What virtual/hybrid schooling shouldn’t be is a replacement for in-person schooling. It takes away too many choices for too many people. It endangers too many kids. It leaves too many out of education all together.
If you are against virtual/hybrid schooling, and believe that education is a fundamental right that we should be prioritizing over the other luxuries the governor has deemed more important, then the time to write to your state representatives, or the governor himself, for a return to in-person, non-hybrid education is right now.
Right now school districts across New York are trying to figure out how they can meet all of Governor Cuomo’s demands to get students back in schools. Help them out. Write to your state representatives. Write to the governor. Let them know you want to see in-person schooling resume in a meaningful, non-hybrid capacity.
Use this link to find your New York State Assembly member. There you can find contact information, including addresses and email.
And don’t forget to send an email to Governor Cuomo.
Use this link to identify your Congressional Representative.
And don’t forget to reach out to your schools. Contact your superintendents, school principals, and school board members. Tell them how much they mean to you, and how much you’re doing to support their efforts to get kids back into the buildings where they learn.
Not sure what to say? Here’s a draft letter that you can copy/paste and edit as you see fit.
Dear Governor Cuomo,
I’m writing to tell you that I think it is imperative that children in the state of New York resume full-time, in-person, non-hybrid schooling in September. According the Centers for Disease Control, the coronavirus is unlikely to make schools unsafe for students. Further, many kids are safer in schools than at home, especially now that many parents are under pressure to return to work.

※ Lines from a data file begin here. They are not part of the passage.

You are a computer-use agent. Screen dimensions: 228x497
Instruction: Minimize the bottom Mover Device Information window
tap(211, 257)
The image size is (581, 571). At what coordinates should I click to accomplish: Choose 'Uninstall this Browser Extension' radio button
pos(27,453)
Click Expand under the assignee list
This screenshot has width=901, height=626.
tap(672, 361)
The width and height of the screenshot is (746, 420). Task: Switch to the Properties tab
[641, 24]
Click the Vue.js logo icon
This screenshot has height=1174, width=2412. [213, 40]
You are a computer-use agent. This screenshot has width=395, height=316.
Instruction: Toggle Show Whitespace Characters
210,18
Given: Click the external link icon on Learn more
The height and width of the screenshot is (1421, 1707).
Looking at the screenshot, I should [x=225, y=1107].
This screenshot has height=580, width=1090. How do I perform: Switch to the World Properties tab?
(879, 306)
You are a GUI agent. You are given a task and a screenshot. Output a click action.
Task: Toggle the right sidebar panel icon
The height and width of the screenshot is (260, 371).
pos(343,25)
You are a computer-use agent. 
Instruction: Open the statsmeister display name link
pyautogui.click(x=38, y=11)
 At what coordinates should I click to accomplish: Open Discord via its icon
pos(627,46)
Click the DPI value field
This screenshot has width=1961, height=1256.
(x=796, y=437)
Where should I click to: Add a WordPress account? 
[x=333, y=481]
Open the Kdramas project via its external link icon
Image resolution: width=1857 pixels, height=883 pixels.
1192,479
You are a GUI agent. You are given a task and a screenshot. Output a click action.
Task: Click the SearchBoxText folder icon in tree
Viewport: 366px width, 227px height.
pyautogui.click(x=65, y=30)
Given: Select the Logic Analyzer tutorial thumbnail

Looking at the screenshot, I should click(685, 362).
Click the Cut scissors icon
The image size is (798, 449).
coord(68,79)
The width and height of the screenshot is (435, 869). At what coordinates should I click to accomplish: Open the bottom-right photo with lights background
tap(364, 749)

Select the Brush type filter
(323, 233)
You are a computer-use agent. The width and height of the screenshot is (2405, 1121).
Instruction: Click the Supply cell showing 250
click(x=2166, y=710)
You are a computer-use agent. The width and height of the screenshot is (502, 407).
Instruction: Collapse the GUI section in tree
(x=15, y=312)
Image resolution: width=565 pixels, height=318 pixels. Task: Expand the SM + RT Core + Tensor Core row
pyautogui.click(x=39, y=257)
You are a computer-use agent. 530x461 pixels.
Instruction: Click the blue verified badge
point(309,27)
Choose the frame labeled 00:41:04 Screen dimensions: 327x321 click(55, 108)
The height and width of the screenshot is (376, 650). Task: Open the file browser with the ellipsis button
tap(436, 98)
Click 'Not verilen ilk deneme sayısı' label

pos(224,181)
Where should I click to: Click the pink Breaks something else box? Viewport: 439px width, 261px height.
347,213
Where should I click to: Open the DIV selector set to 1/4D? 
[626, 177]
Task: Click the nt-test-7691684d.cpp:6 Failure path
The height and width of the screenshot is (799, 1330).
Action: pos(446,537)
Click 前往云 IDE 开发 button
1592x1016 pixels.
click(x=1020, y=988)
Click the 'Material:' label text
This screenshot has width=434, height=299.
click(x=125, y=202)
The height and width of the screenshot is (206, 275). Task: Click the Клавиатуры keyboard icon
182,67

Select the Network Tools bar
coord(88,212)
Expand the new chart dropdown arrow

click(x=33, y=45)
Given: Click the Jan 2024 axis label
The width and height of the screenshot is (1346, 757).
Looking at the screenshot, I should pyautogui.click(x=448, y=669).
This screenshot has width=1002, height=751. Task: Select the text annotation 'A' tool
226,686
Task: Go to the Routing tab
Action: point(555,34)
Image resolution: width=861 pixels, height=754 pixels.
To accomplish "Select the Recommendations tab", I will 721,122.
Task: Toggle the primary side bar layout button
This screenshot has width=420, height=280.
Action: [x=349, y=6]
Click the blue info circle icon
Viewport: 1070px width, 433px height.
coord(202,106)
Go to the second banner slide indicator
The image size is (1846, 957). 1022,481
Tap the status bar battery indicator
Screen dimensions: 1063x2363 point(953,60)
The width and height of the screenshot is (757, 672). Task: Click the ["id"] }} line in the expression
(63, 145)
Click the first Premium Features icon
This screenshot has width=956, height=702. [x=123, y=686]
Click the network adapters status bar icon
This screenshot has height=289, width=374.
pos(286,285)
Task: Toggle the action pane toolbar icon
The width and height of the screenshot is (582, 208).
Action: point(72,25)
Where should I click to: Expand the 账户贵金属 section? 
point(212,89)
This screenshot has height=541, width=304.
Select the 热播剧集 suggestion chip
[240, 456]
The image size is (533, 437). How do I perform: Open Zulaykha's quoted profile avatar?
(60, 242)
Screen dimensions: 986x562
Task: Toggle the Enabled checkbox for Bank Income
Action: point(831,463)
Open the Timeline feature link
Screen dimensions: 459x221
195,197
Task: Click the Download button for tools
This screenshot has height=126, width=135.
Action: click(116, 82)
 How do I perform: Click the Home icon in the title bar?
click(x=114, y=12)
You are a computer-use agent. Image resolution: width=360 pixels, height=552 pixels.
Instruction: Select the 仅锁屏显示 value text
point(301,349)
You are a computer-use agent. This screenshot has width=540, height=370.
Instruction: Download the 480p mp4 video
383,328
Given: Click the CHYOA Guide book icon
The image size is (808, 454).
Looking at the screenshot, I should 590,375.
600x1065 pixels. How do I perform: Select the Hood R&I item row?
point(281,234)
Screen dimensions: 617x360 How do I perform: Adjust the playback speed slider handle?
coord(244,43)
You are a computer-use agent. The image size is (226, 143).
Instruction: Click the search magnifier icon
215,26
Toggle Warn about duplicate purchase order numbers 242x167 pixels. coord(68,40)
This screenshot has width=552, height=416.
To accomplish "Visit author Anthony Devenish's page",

The American Academy of Pediatrics recently issued a report that states,
“[T]he AAP strongly advocates that all policy considerations for the coming school year should start with a goal of having students physically present in school. The importance of in-person learning is well-documented, and there is already evidence of the negative impacts on children because of school closures in the spring of 2020. Lengthy time away from school and associated interruption of supportive services often results in social isolation, making it difficult for schools to identify and address important learning deficits as well as child and adolescent physical or sexual abuse, substance use, depression, and suicidal ideation. This, in turn, places children and adolescents at considerable risk of morbidity and, in some cases, mortality. Beyond the educational impact and social impact of school closures, there has been substantial impact on food security and physical activity for children and families.”
Why are you prioritizing education—a fundamental requirement for a functional civil society and for addressing economic disparities—last? Why have you enacted policies that clearly put the needs of kids, working parents, and the economy after shopping, dining out, and getting haircuts?
Prove you can be the leader you set out to be at the start of the pandemic by enabling schools to resume in-person, non-hybrid education for all students who wish to do so. Consider urging businesses to implement humane leave policies so that New Yorkers can keep themselves and their children at home when they are ill, without facing penalties, rather than closing down one of the most critical institutions working to protect and enrich children across our state.